Friday 30 August 2013

Seamus Heaney

In June I went on a tour of the Heaney Country with a group of friends. The tour was led by Eugene Kielt, a native of Magherafelt and a Heaney enthusiast who has many Heaney artefacts in his guest house.

We travelled to Heaney's birthplace at Mossbawn (between Toome and Castledawson) and visited places in rural South Derry that had featured in many of his poems. At the age of 12 he began to move away, gaining a scholarship to a boarding school in Derry and from there he went to Belfast to study at Queen's.

His early life experience features so much in his poetry. This trip showed me just how formative his childhood wanderings and close observation of rural life had been. And just how much had changed in that country during the sixty years or so since. Instead of being populated by thatched farmsteads on wee lanes through the bogland, the country was filled with large detatched houses with wrought-iron gates and agribusinesses. But we went to two special places that were pretty much unchanged.

The forge: a tiny thatched cottage, where we were given a guided tour by the retired blacksmith, a contemporary of Seamus's, who had grown up there. The tiny cottage was divided in two by a curtain: on the one side the forge and bellows, surrounded by anvils, hammers and all manners of blacksmiths tools; on the other, a hearth with small black range and two armchairs, the family slept in the eaves on a wooden platform.

Lough Beg: not a true lough, but a widening of the river Bann into wetlands where cattle grazed and Seamus used to play with friends, most notably his cousin who was murdered by paramilitaries in 1975. This was the source of one of his finest poems.

May he rest in peace.

The Strand at Lough Beg

In Memory of Colum McCartney

All round this little island, on the strand
Far down below there, where the breakers strive
Grow the tall rushes from the oozy sand.
--Dante, Purgatorio, I, 100-3


Leaving the white glow of filling stations
And a few lonely streetlamps among fields
You climbed the hills toward Newtownhamilton
Past the Fews Forest, out beneath the stars--
Along the road, a high, bare pilgrim's track
Where Sweeney fled before the bloodied heads,
Goat-beards and dogs' eyes in a demon pack
Blazing out of the ground, snapping and squealing.
What blazed ahead of you? A faked road block?
The red lamp swung, the sudden brakes and stalling
Engine, voices, heads hooded and the cold-nosed gun?
Or in your driving mirror, tailing headlights
That pulled out suddenly and flagged you down
Where you weren't known and far from what you knew:
The lowland clays and waters of Lough Beg,
Church Island's spire, its soft treeline of yew.

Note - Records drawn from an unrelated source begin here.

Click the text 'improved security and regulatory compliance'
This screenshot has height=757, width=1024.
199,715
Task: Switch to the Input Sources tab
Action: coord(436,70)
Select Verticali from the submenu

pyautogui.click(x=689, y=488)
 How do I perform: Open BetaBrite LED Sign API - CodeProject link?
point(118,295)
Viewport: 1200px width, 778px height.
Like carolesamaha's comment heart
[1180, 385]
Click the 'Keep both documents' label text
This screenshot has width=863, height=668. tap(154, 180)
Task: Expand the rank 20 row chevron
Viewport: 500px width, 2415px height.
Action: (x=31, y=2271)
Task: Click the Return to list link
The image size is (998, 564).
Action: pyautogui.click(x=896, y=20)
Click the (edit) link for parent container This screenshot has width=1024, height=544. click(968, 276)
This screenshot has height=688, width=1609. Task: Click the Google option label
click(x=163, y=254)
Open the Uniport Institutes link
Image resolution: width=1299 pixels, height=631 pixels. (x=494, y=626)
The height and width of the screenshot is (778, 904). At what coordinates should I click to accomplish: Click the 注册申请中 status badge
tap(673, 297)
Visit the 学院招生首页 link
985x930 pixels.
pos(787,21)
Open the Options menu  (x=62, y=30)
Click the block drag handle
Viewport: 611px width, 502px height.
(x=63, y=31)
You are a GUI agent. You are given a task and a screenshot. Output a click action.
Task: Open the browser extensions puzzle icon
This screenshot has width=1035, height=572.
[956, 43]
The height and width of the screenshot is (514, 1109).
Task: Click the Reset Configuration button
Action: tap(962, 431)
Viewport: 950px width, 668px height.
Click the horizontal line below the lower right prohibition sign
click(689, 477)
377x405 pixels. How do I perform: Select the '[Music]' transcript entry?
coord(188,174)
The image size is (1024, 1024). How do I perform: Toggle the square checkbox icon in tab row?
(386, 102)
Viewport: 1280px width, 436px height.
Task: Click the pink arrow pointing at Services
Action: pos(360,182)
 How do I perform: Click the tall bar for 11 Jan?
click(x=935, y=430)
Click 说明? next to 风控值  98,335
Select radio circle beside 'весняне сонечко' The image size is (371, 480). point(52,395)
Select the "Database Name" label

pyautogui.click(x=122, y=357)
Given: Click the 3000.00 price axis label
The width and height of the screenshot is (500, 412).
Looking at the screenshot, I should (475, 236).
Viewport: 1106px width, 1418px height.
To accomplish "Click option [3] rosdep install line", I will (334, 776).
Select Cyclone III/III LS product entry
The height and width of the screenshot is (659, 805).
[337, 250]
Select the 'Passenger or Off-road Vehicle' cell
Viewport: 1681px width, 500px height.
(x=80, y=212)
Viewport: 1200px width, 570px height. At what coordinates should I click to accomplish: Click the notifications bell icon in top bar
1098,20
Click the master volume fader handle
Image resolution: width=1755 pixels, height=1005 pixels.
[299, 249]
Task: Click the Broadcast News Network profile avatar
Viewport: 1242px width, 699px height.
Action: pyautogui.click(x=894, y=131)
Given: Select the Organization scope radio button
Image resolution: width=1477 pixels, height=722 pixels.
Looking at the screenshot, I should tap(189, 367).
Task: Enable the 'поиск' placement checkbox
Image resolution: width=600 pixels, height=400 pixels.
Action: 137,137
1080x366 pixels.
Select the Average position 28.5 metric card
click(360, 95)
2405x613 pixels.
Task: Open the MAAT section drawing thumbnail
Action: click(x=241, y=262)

There you used hear guns fired behind the house
Long before rising time, when duck shooters
Haunted the marigolds and bulrushes,
But still were scared to find spent cartridges,
Acrid, brassy, genital, ejected,
On your way across the strand to fetch the cows.
For you and yours and yours and mine fought the shy,
Spoke an old language of conspirators
And could not crack the whip or seize the day:
Big-voiced scullions, herders, feelers round
Haycocks and hindquarters, talkers in byres,
Slow arbitrators of the burial ground.

Across that strand of ours the cattle graze
Up to their bellies in an early mist
And now they turn their unbewildered gaze
To where we work our way through squeaking sedge
Drowning in dew. Like a dull blade with its edge
Honed bright, Lough Beg half shines under the haze.
I turn because the sweeping of your feet
Has stopped behind me, to find you on your knees
With blood and roadside muck in your hair and eyes,
Then kneel in front of you in brimming grass
And gather up cold handfuls of the dew
To wash you, cousin. I dab you clean with moss
Fine as the drizzle out of a low cloud.
I lift you under the arms and lay you flat.
With rushes that shoot green again, I plait
Green scapulars to wear over your shroud.